Friday, February 8, 2013

Expolanka Holdings ups 9-month PBT by 11% to Rs. 1.3 b

Expolanka Holdings PLC has recorded a consolidated group profit before tax of Rs. 1,319 million for the first nine months which is an increase of 11% over the corresponding period in the previous year.

 The third quarter group profit before tax reached Rs. 311 million. The group profit attributable to the equity shareholders of the parent company recorded 2% growth for the first nine months.

The revenue of Rs. 35.02 billion in the first nine months of the financial year 2012/13 represented an increase of 43% over Rs. 24.51 billion recorded in the corresponding period in the previous year.

Quarter revenue grew to Rs. 11.98 billion which was a 61% growth over Rs. 7.44 billion recorded in the quarter for the previous year.   

 Group CEO of Expolanka Holdings PLC Hanif Yusoof said: “The performance of the group in the first nine months was challenging given the slowdown in European markets and longer gestation periods in new investments. We believe the new investments will start contributing to the bottom line in the medium term.”

The revenue levels for the first nine months of the freight and logistics, the core sector, has grown by 63% over the previous year driven by an increase in freight rates. The sector profit before tax of Rs. 326 million for the quarter and Rs. 1,094 million for the first nine months was an increase of 20% and 7% respectively over the corresponding periods in the previous year. It is noteworthy to say that satisfactory growth in freight volumes has been achieved despite challenges faced in European markets.

 The commencement of operations in the new overseas freight ventures had a positive influence in the overall sector performance. These new ventures are set to contribute significantly to the sector both strategically and profitably in the medium term.

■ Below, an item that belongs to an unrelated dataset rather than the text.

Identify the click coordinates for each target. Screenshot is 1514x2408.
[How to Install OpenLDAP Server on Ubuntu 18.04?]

 The warehouse construction project is nearing completion stage. Although this would result in initial cost increases on a long term basis, the project would have the ability to further strengthen Expo Freight’s (EFL) hold on the overall logistics market. Given the global economic climate, EFL’s aim is to continuously consolidate its position in the market and strive to increase market share.

 The travel and leisure sector profit before tax for the first nine months reached Rs. 83 million which is 105% growth over the previous year. Further, the revenue levels for the first nine months recorded 287% growth. The revenue growth was primarily driven the new investment into Akquasun, a global destination management company. The outbound and ticketing arm made significant contribution to the bottom line. The focus in this sector will be to drive volume growth while increasing operational efficiencies. 

 The international trading and manufacturing sector managed to sustain the revenue levels amid a challenging economic environment in its key markets. The year-to-date revenue levels recorded a 5% growth over last year-to-date results. The profit before tax for the first nine months has declined from Rs. 103 million to Rs. 90 million.

 The tea segment which had faced relatively tough economic conditions has started to show positive results. Lower earnings in the agriculture segment due to volatile climatic conditions that prevailed during the year impacted the sector performance. The company is currently in the process of reviewing non-core areas of the business in order to enhance profitability.

 The investments and services sector’s profit before tax of Rs. 9.5 million for the quarter and Rs. 51 million for the first nine months were an increase of 157% and 121% respectively over the loss of Rs. 16 million and profit amounting to Rs. 23 million in the corresponding periods in the previous year.

 The sector driven by airlines GSA segment contributed positively to profits. The administration cost increase relates to strengthening the corporate management team which was felt needed to bring focus and drive synergies across the group’s activities.